Ironically, this gradual shift towards sparkling wine was met with ardent resistance by some of the area’s most iconic figures. Dom Pérignon, a Benedictine monk who is etched in stone as one of Champagne’s greatest winemakers did everything in his power to eliminate the bubbles from his wine, considering them to be a terrible flaw. He was seconded by Louis XIV, a fan of Champagne but a hater of bubbly.

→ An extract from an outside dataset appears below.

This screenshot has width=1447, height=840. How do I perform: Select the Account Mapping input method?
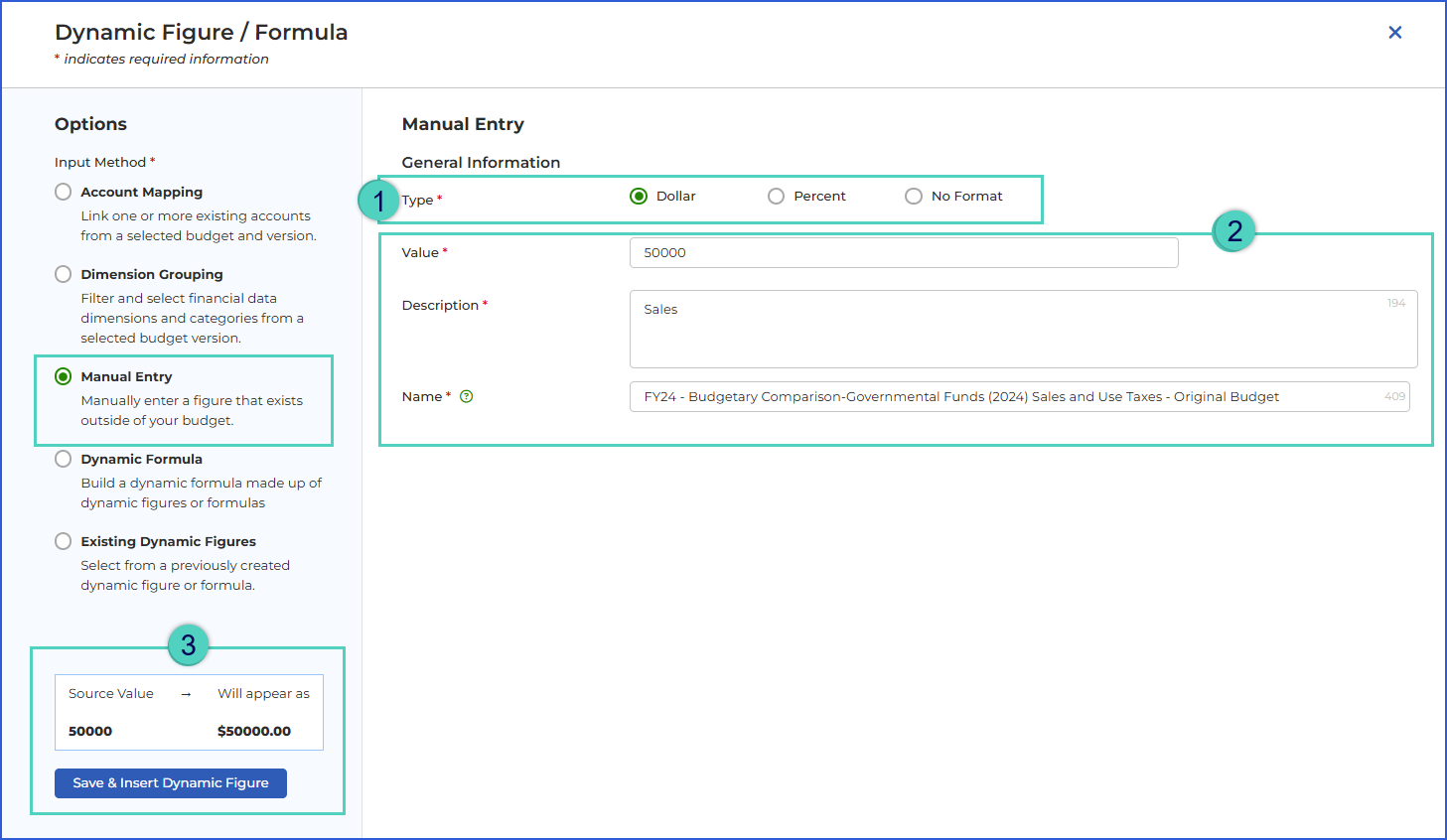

While today the method for making champagne is uniform and rigid, back then, the process was so unpredictable and dangerous that it was commonly called the “Devil’s wine.” Due to the buildup of carbonic gas, the book informs us that winemakers were required to wear a crude version of a catcher’s mask in case a bottle exploded, which was often.  And what now seems surreal, prior to 1728, French law required sparkling champagne to be transported in wooden casks for taxation purposes. “Wood destroyed its effervescence,” writes the Kladstrups’. “Its porous nature allowed the gas to escape, resulting in champagne that was flat.”  Thankfully, an exception was made for Champagne as the science behind bubbly began to evolve.

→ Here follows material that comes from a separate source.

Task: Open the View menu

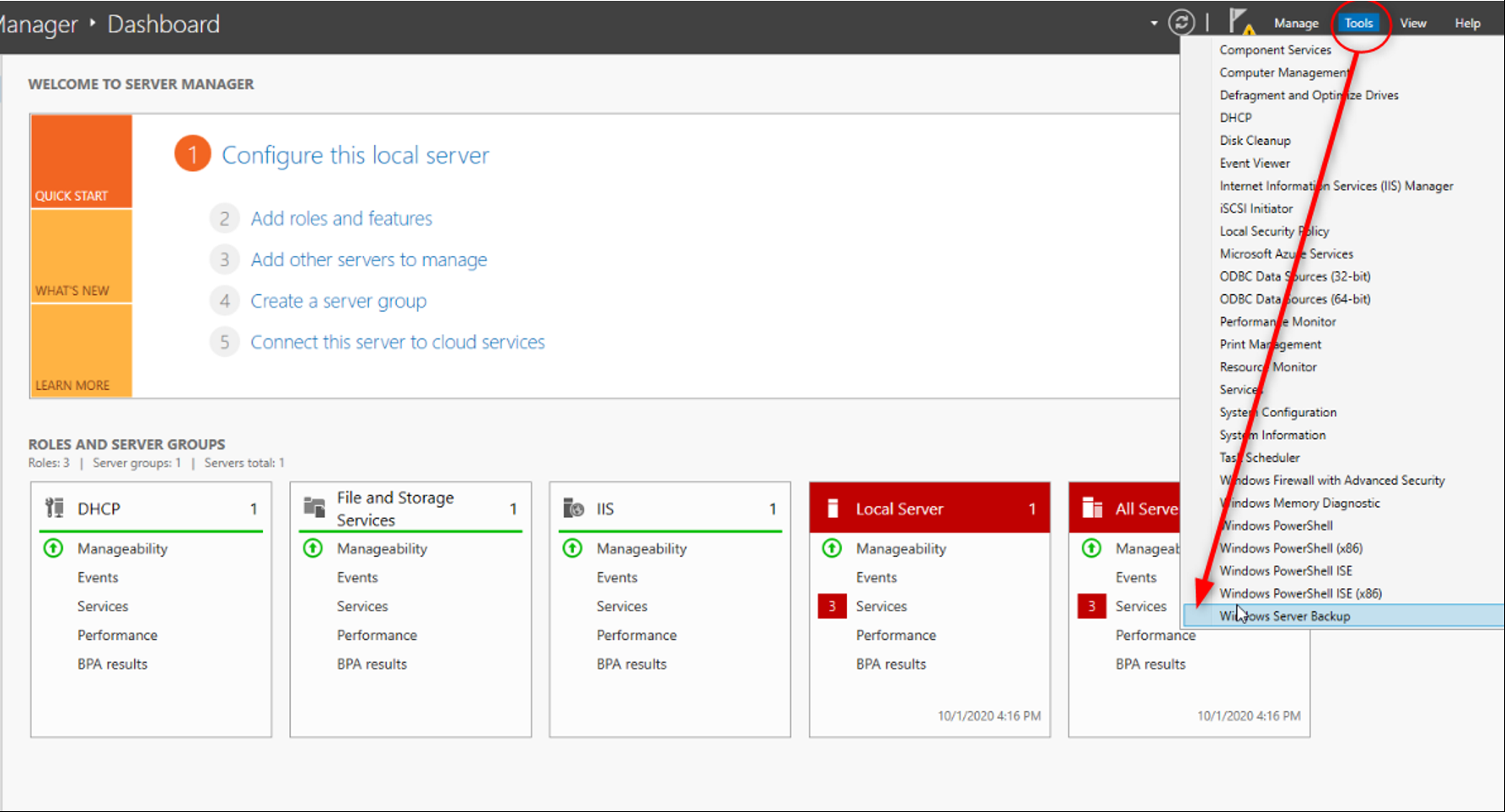Action: 1412,24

In identifying the key players who made Champagne what it is today, the authors highlight the efforts of Claude Moët, the first winemaker in the region to switch over entirely to sparkling wine.  Continuing the timeline, they state: “Louis Pasteur’s discovery of yeasts helped champagne-makers understand what fermentation really is … an enterprising champagne producer named Adolphe Jacquesson invented the bottle washing machine.  He also invented the wire muzzle, which replaced the string that had previously been used to hold down corks. William Duetz topped him by developing the metal foil that covers the muzzle and cork.” Last but not least was Barbe-Nicole Ponsardin who invented the process known as remuage (or riddling).

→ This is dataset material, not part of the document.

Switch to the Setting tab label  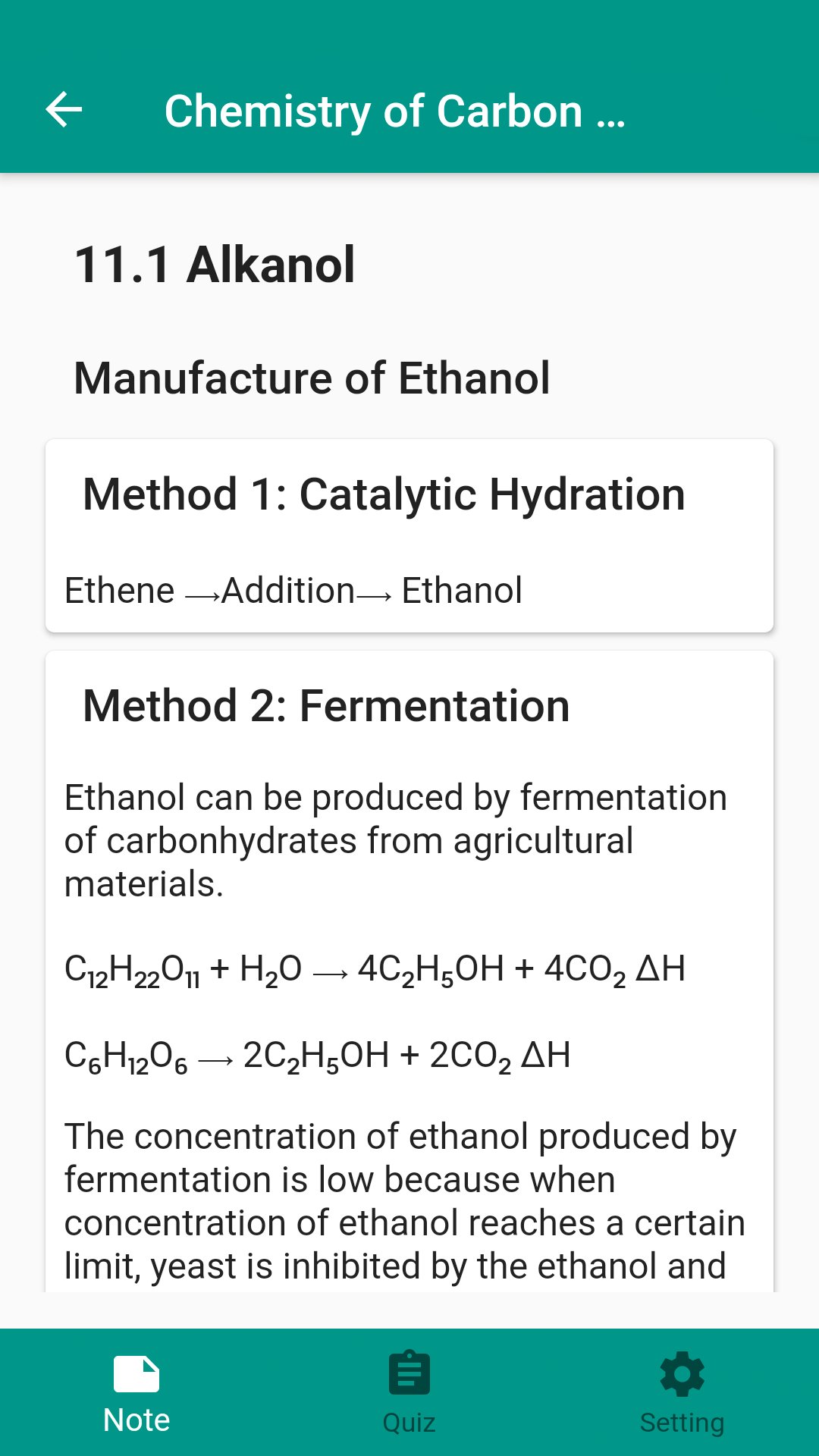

Another fascinating subject of the book deals with the region itself, and how Champagne, until this past century, never saw itself as one monolithic region united under a common purpose of making bubbles. Instead, the Marne, its most prestigious area viewed the Aube as nothing more than a red headed stepchild piggybacking off the former’s reputation.  This toxic relationship, in part, led to the infamous Champagne Riots of 1910 and 1911, when local growers rebelled against what they saw as unfair practices from the big houses.  Feeling shortchanged by policies requiring that only 51 percent of the grapes used to make champagne had to come from within its boundaries, fans of this wine may be shocked to uncover that apple and pear juice were also sometimes used in place of actual grapes.  Describing the chaos in great detail, the reader learns that approximately six million bottles flowed like a river down the streets as numerous champagne houses lay in ruin. The region’s production methods, guided by a strict set of rules and regulations, was born largely as a result of these riots.

Arguably the book’s greatest strength are the two chapters dealing the First World War and its devastating impact on Champagne. Describing the situation, Don and Petie Kladstrup write: “trenches cut through Champagne like a jagged knife, zigzagging across the region and slicing through vineyards. As winter fell and the year drew to a close, the chalky soil of Champagne turned those trenches into a hell of grey, clinging mud.”  Those interested in military history will wonder how Champagne ever came back after enduring 1,051 consecutive days of bombing resulting in a loss of half its population—all while its surviving citizens lived for years in underground caves known as crayères. At the same time, when you read quotes from Winston Churchill stating that “Remember gentlemen, it’s not just France we are fighting for, it’s Champagne,” it will have a whole new meaning.

From Dom Pérignon to Champagne Charlie, this book delivers in presenting a concise history of both the region and its people up until the Second World War. Additionally, members of the International Wine and Food Society will also be pleased to know that André Simon’s The History of Champagne is listed in the bibliography, making it a well-researched historical narrative that should be recommended for anyone interested in learning more about Champagne and its unparalleled uniqueness!